In the listing below, find each line holding "computer" and copy it.

++++ Information given ++++

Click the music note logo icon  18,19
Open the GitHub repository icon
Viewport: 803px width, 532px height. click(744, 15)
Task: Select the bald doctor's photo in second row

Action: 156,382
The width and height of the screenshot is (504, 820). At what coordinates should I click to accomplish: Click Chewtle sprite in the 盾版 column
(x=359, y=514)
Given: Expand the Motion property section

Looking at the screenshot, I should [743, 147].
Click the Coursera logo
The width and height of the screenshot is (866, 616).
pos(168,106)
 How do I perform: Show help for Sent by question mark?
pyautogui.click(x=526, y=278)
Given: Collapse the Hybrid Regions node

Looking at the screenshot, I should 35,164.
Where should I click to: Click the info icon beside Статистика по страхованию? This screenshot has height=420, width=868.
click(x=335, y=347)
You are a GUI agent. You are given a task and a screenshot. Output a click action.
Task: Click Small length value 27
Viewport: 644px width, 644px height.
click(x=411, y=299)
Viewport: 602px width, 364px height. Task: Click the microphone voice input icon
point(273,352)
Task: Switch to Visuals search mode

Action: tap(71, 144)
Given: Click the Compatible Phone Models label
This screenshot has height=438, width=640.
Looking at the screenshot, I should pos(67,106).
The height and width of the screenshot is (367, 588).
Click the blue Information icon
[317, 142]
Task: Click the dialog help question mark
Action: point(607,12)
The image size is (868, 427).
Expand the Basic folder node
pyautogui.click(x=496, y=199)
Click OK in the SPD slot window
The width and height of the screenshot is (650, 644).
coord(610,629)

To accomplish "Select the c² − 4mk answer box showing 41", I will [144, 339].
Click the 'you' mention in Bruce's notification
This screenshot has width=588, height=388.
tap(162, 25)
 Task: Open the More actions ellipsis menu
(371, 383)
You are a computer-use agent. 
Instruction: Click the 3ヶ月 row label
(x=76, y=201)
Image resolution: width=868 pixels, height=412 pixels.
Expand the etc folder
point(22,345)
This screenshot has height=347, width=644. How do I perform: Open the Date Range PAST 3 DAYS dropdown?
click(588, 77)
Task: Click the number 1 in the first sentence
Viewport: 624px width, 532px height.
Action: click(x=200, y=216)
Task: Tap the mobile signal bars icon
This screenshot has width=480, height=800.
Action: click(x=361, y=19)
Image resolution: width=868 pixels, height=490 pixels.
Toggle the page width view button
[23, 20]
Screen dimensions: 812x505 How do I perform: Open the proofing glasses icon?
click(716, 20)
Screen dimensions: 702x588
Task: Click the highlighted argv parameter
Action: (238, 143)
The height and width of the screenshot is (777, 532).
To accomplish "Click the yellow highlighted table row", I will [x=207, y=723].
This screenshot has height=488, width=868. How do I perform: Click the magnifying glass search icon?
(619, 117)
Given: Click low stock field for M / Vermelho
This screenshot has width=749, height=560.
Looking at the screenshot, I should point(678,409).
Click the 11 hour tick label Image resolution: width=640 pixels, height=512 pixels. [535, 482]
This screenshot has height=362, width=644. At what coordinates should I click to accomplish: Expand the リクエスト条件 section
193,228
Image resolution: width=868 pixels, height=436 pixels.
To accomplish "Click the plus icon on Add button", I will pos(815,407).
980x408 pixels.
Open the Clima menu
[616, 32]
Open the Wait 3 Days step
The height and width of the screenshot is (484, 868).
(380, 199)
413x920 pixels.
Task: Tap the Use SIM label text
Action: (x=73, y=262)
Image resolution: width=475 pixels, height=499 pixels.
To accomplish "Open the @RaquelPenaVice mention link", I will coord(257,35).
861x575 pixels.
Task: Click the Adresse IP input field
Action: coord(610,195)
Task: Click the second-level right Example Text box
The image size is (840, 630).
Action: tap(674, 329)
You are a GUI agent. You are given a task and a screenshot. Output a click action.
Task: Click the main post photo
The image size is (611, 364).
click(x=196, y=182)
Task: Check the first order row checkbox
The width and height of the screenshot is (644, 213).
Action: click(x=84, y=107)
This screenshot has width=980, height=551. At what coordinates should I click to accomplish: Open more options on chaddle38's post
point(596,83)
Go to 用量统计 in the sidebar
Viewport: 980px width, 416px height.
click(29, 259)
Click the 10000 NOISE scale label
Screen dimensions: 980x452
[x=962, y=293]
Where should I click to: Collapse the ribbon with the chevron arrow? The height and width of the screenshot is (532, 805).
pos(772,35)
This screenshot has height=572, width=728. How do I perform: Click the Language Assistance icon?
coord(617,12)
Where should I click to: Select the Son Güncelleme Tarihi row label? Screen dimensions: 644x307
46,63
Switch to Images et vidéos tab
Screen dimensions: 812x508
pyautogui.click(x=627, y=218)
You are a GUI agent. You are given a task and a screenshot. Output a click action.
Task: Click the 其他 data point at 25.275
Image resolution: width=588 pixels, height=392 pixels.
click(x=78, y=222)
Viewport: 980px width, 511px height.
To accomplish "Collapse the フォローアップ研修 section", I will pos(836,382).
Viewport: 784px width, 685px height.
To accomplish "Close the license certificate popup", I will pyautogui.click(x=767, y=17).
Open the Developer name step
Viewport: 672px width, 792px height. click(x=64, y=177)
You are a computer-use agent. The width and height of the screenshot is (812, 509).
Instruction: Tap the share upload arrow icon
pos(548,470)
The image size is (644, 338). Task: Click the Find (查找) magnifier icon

++++

**Answer:**
You are a computer-use agent. 
You are a computer-use agent. The width and height of the screenshot is (812, 509).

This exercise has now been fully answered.